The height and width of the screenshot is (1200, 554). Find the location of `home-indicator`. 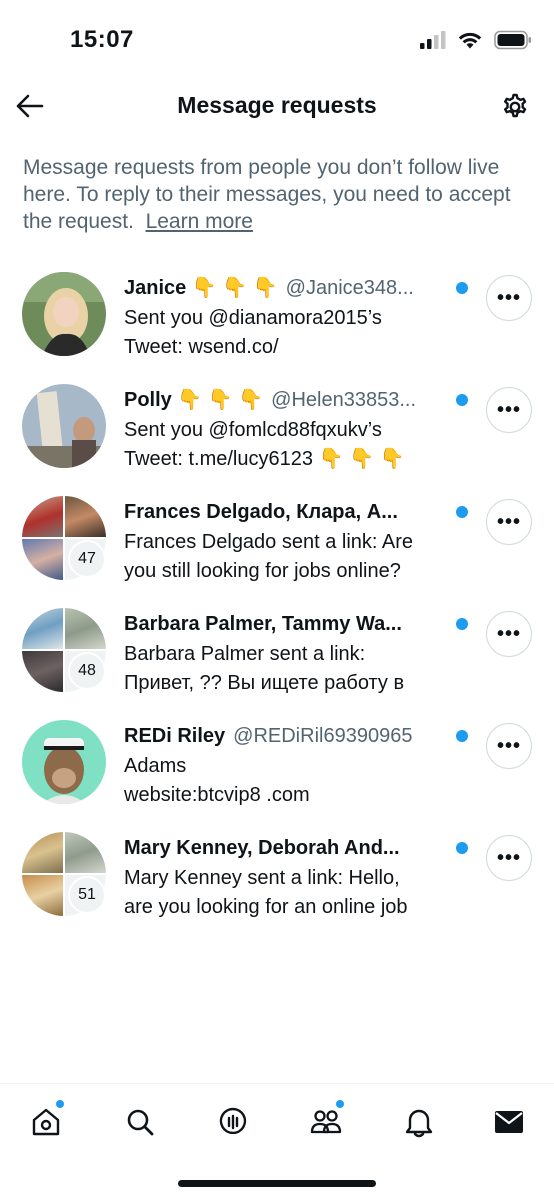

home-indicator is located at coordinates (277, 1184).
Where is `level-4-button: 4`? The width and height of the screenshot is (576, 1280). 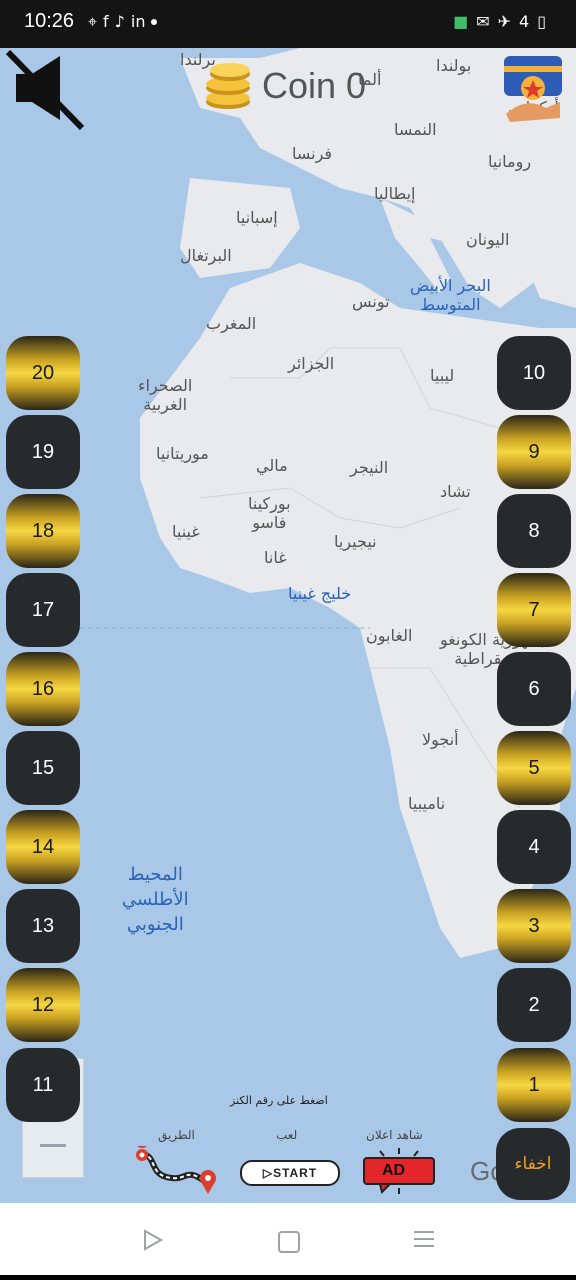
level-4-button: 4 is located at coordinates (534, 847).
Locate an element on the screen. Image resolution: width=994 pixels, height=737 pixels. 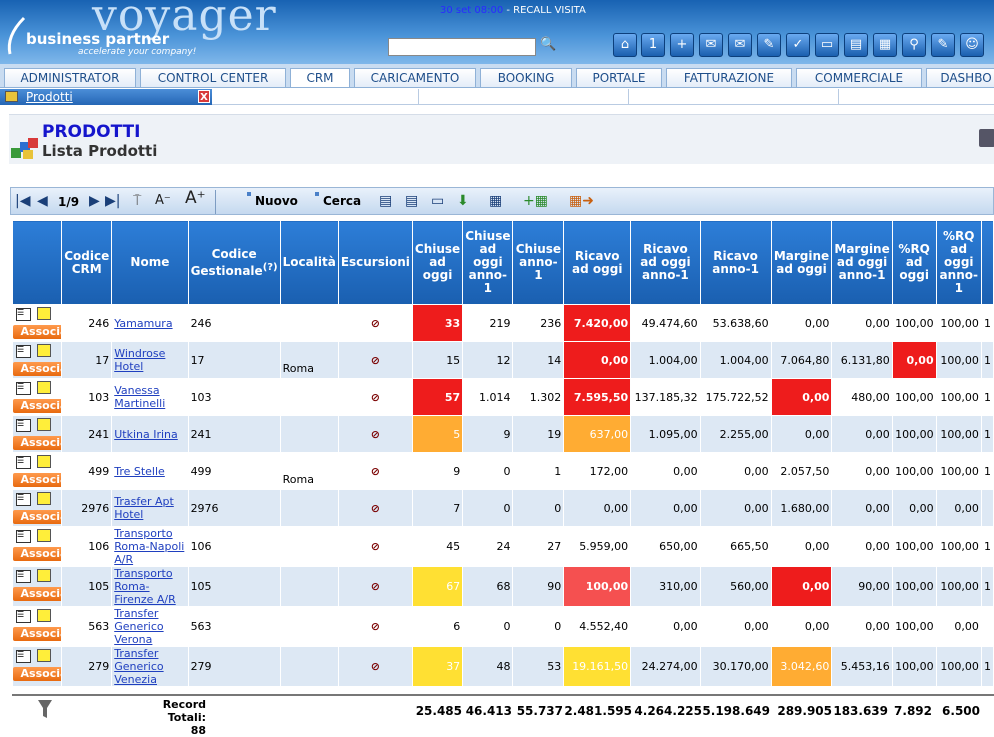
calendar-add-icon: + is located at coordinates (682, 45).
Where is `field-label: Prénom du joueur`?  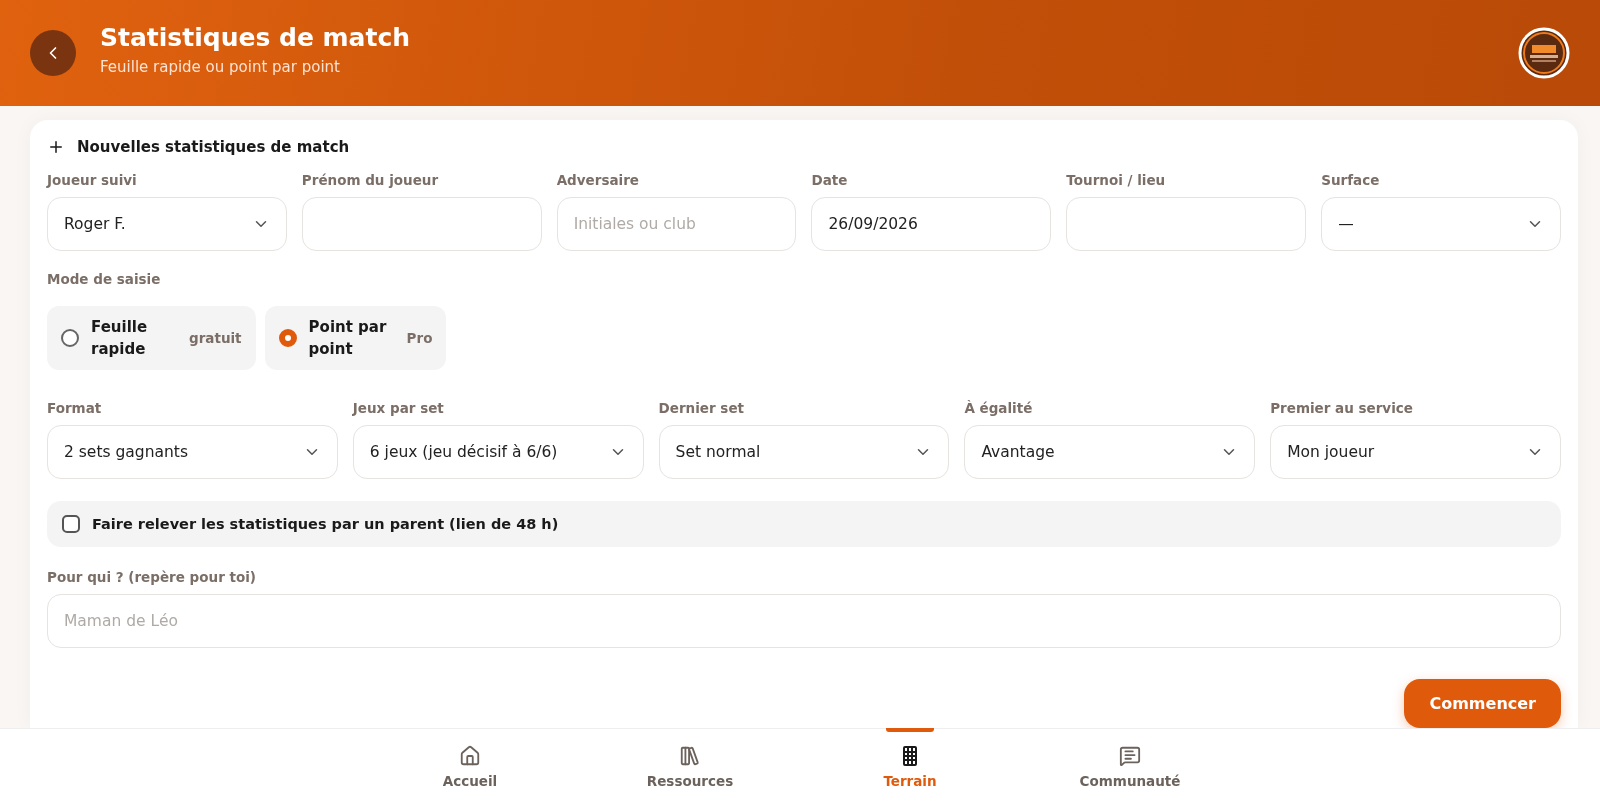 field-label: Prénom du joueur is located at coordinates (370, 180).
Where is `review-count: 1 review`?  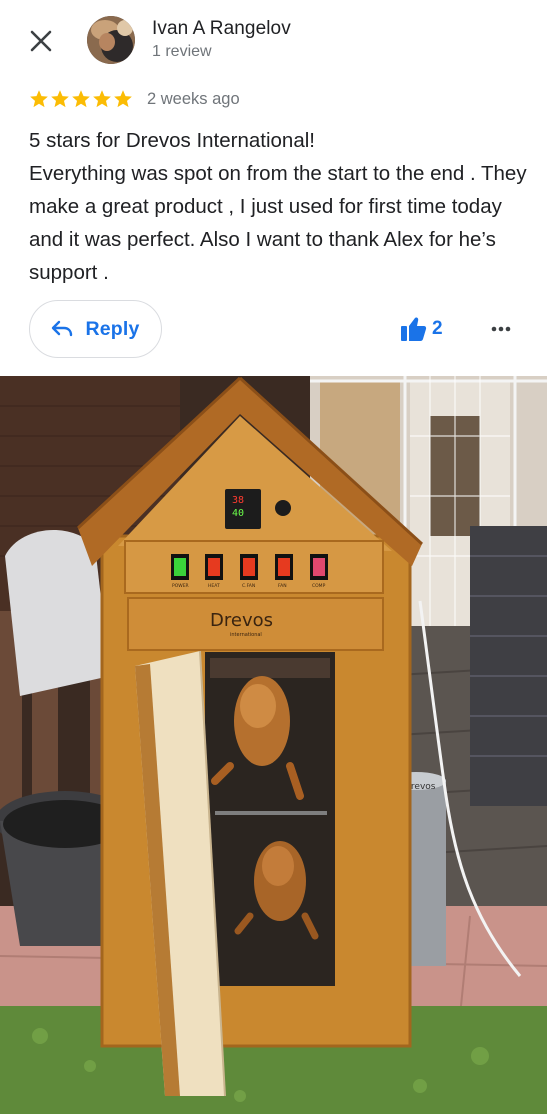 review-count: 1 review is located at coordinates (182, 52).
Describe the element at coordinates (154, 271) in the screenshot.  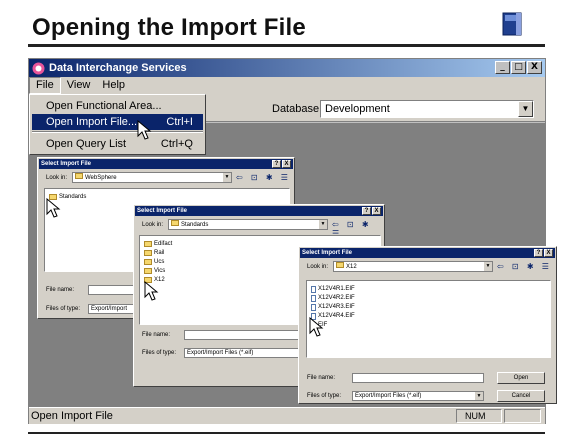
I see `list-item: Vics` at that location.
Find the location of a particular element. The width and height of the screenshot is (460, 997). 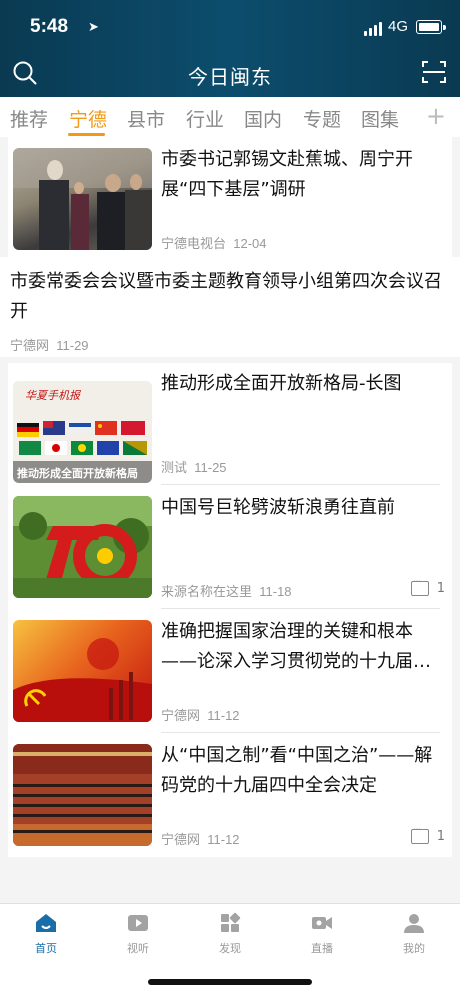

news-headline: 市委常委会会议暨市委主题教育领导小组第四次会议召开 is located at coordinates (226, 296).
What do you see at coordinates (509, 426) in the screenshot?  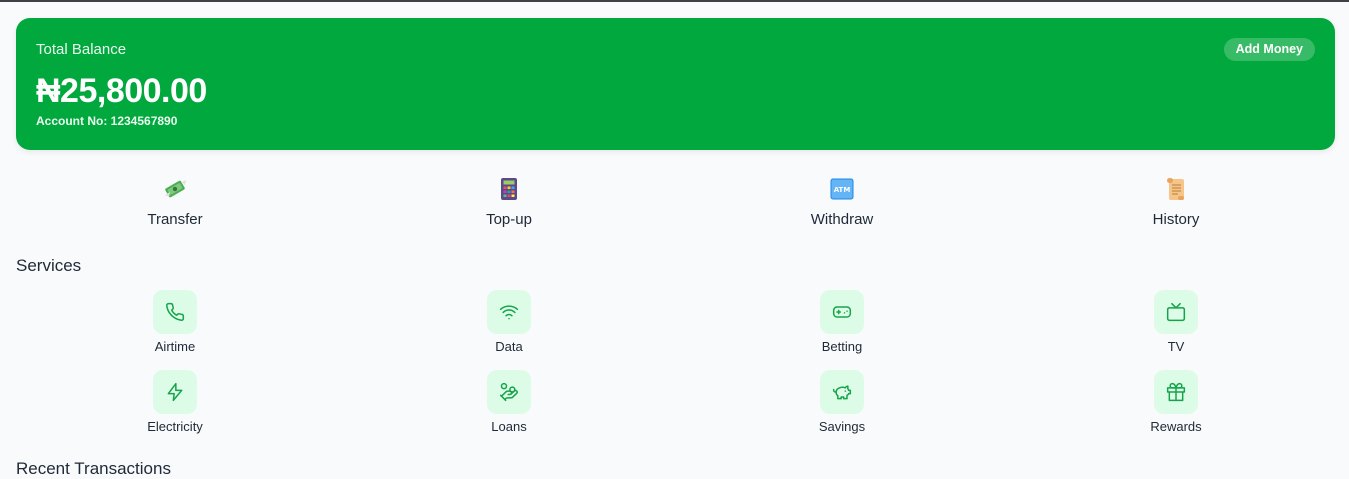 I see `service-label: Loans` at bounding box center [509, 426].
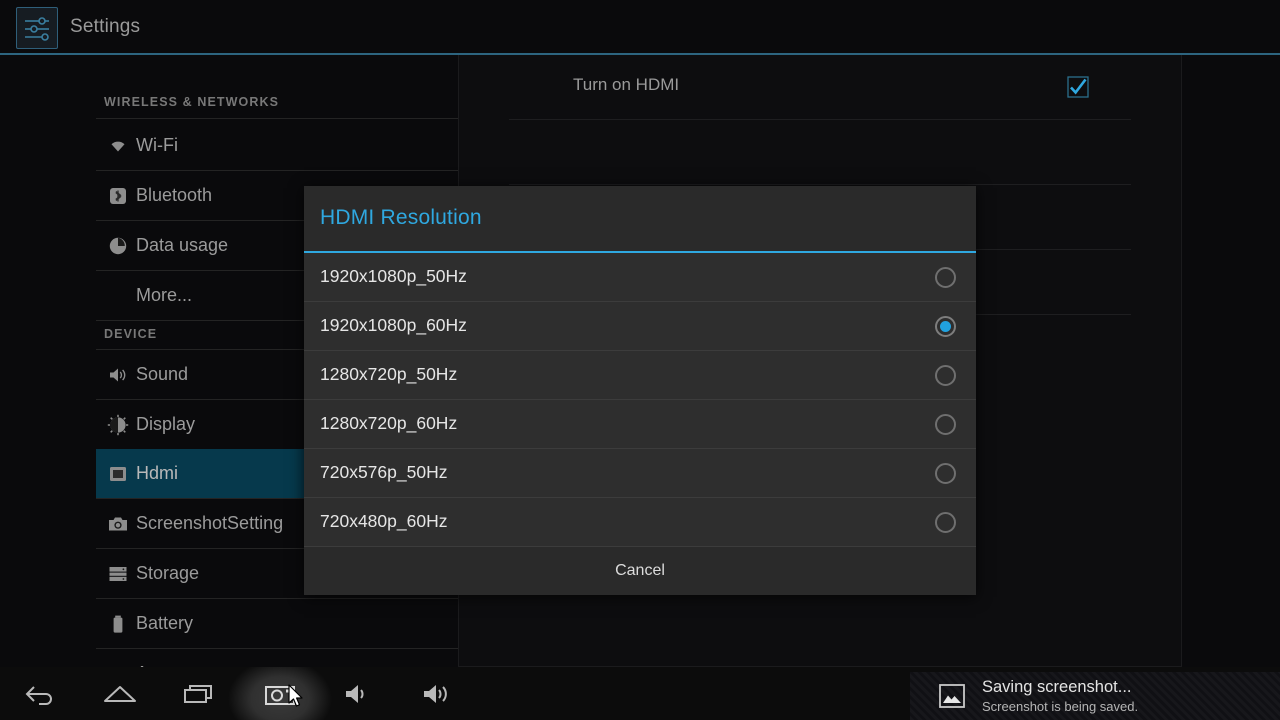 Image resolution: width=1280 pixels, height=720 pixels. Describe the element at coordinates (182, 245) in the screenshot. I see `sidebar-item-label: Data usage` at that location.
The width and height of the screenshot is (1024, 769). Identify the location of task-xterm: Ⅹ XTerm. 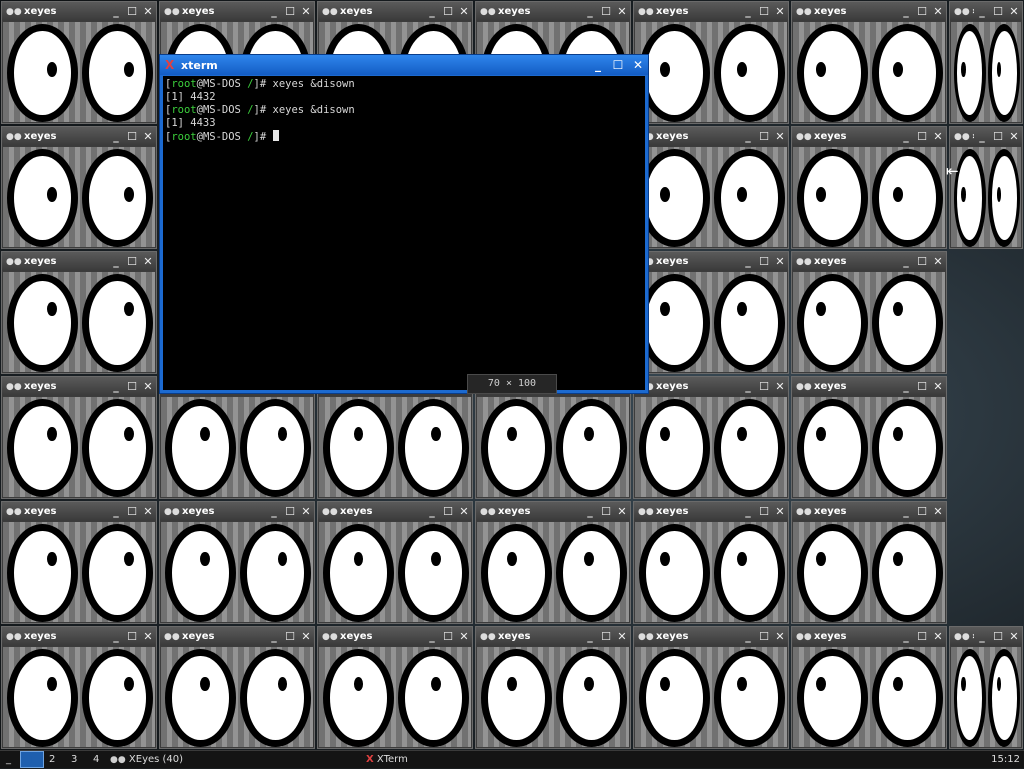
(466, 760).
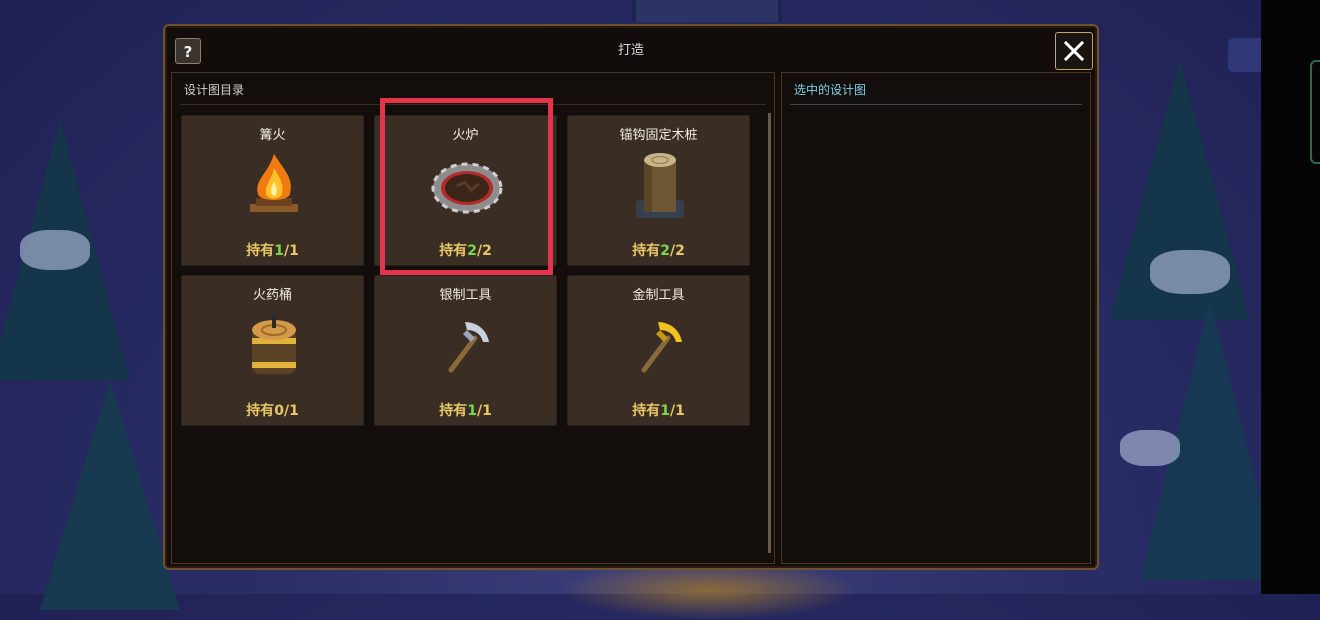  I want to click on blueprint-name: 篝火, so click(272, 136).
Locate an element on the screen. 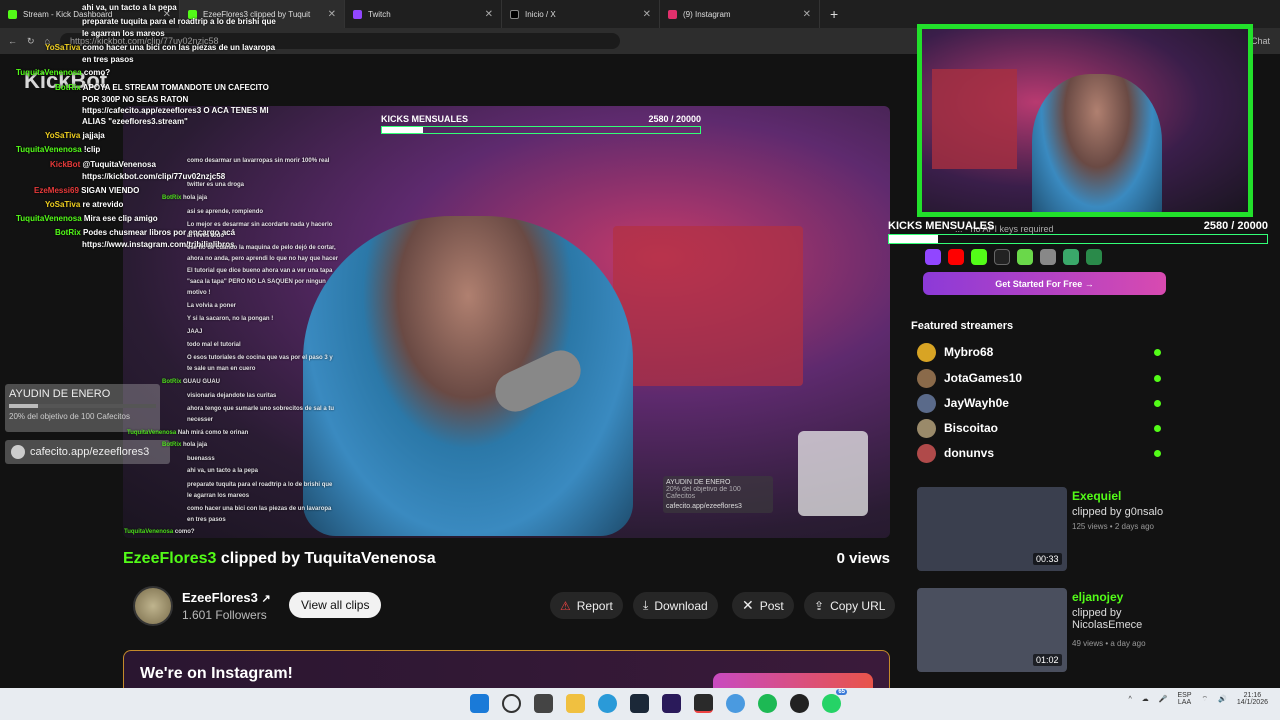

• [Prompt]
Format the lines from the one containing "The width and height of the screenshot is (1024, 769)." through the end of the entries, inclusive, as a JSON list of strings with one string per line and no blank lines. Leave the pictures out.

• [Result for this task]
[
  "The width and height of the screenshot is (1024, 769). Identify the location of task-xterm: Ⅹ XTerm. ",
  "(466, 760).",
  "  I want to click on blueprint-name: 篝火, so click(272, 136).",
  "Locate an element on the screen. "
]